Over time each team will move away from each other, manipulating their understanding of the project strategy as they solve their immediate problems. Project plans, functional specifications and whole methodologies will be cast aside as release dates approach and hands reach for the pump.

I recently attended a presentation by a UX designer who had been working on overhauling a household-name social network. He was relating lessons he had learned from the project and eventually came to talk about methodologies. “What development methodologies did we use? All of them I think. Various types of agile and so on, but in the end we went back to waterfall. It just worked for us.”.

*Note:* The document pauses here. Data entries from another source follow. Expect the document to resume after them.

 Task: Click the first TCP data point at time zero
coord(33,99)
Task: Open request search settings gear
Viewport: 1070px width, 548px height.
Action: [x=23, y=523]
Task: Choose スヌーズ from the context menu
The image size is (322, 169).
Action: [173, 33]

Jumping from one methodology to another, thinking about how they were working rather than actually creating things, had worn the team down. They were in pieces and in a word, aimless. They needed to get that vision back and to see the light at the end of the tunnel.

Evidencing with tangible futures

iMac magazine coverEvidencing is the act of creating fictional artifacts that communicate the result of a step within a process or a physical outcome of an overall process. For example, if your designing a paid for service you may mock-up an invoice, and a thank you message for prompt payment.

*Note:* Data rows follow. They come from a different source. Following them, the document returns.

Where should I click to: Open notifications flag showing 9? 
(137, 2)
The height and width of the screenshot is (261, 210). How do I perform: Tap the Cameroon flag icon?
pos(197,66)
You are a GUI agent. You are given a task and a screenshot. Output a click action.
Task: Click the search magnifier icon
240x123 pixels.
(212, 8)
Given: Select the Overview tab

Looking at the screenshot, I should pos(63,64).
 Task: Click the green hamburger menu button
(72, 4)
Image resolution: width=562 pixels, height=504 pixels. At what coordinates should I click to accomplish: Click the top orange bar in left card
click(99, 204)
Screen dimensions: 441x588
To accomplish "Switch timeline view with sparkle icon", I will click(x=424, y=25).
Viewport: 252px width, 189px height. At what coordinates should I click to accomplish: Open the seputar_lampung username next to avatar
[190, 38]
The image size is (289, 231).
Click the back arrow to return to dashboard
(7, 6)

Tangible futures are a particular type of evidencing. They are fictional artifacts created to indicate an achivable future for your project. These artifacts communicate the expected result of your strategy and give your team’s a shared direction and aim.

These artifacts could be press releases, magazine covers, blog posts, launch party invite, etc.

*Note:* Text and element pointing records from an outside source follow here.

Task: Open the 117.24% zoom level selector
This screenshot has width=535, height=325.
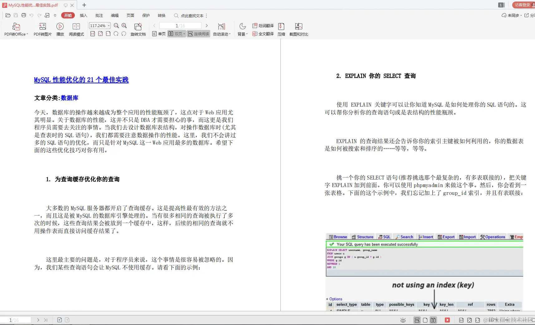Action: pyautogui.click(x=99, y=26)
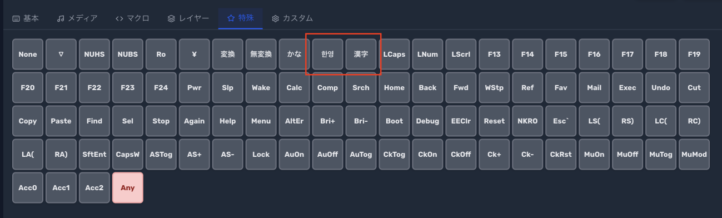Select the MuTog keycode
The width and height of the screenshot is (722, 218).
661,155
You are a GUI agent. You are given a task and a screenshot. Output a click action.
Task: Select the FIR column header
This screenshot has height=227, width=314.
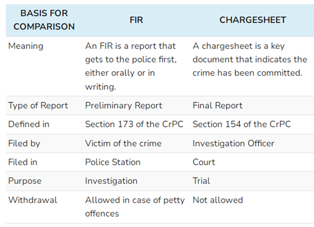pos(136,20)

You could focus on a list of features in an advertisement or mock-up an ideal writeup from a technology blog. The point is get your thinking about the purpose of your work and where it’s all leading.

Flickr has put tangible futures to use recently. At the beginning of a project they mocked-up a fake blog post announcing the launch of the new features and put a printout on the wall in high traffic areas of their office. For them the physical evidence of a future state of their product was not only motivational but acted as a anchor for general discussion on features and strategy.

If you’re working on the kind of project I’ve mentioned start thinking about where your projects should be going and what the outcomes would look like, then start infusing you own design strategy into tangible futures.